DIRECTIONS.
Update the part of the records that opens with the line containing "Given: Toggle 6年 legend in license term chart" and closes with the line containing "Click the green" by replacing "legend" with "key", changing nothing else. Give back only those lines.

Start of DATA PROVIDED

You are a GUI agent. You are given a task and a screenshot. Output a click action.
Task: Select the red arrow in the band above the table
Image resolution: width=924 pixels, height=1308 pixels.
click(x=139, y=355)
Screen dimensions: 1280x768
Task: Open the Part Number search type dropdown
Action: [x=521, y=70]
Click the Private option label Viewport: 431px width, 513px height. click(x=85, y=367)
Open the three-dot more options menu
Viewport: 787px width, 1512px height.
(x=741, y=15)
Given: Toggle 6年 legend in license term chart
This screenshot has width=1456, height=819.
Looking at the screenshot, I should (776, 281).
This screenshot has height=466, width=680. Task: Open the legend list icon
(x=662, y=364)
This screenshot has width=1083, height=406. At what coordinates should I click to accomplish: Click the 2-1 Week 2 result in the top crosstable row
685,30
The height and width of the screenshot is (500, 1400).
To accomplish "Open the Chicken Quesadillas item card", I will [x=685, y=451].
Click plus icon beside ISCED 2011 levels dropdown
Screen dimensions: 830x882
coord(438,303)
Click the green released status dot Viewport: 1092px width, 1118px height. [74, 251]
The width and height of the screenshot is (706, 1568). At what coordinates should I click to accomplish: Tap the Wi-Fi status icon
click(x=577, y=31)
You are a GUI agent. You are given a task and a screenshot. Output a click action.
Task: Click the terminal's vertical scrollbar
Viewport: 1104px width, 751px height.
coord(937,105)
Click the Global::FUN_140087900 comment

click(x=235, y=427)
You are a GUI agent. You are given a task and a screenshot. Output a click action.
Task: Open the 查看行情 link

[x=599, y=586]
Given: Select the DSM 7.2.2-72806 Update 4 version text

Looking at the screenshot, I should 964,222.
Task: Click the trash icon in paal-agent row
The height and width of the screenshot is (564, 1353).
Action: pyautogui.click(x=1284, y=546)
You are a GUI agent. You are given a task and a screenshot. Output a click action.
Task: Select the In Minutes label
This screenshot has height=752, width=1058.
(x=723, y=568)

End of DATA PROVIDED

RESULT OF THIS TASK.
Given: Toggle 6年 key in license term chart
This screenshot has width=1456, height=819.
Looking at the screenshot, I should (776, 281).
This screenshot has height=466, width=680. Task: Open the key list icon
(x=662, y=364)
This screenshot has width=1083, height=406. At what coordinates should I click to accomplish: Click the 2-1 Week 2 result in the top crosstable row
685,30
The height and width of the screenshot is (500, 1400).
To accomplish "Open the Chicken Quesadillas item card", I will [x=685, y=451].
Click plus icon beside ISCED 2011 levels dropdown
Screen dimensions: 830x882
coord(438,303)
Click the green released status dot Viewport: 1092px width, 1118px height. [74, 251]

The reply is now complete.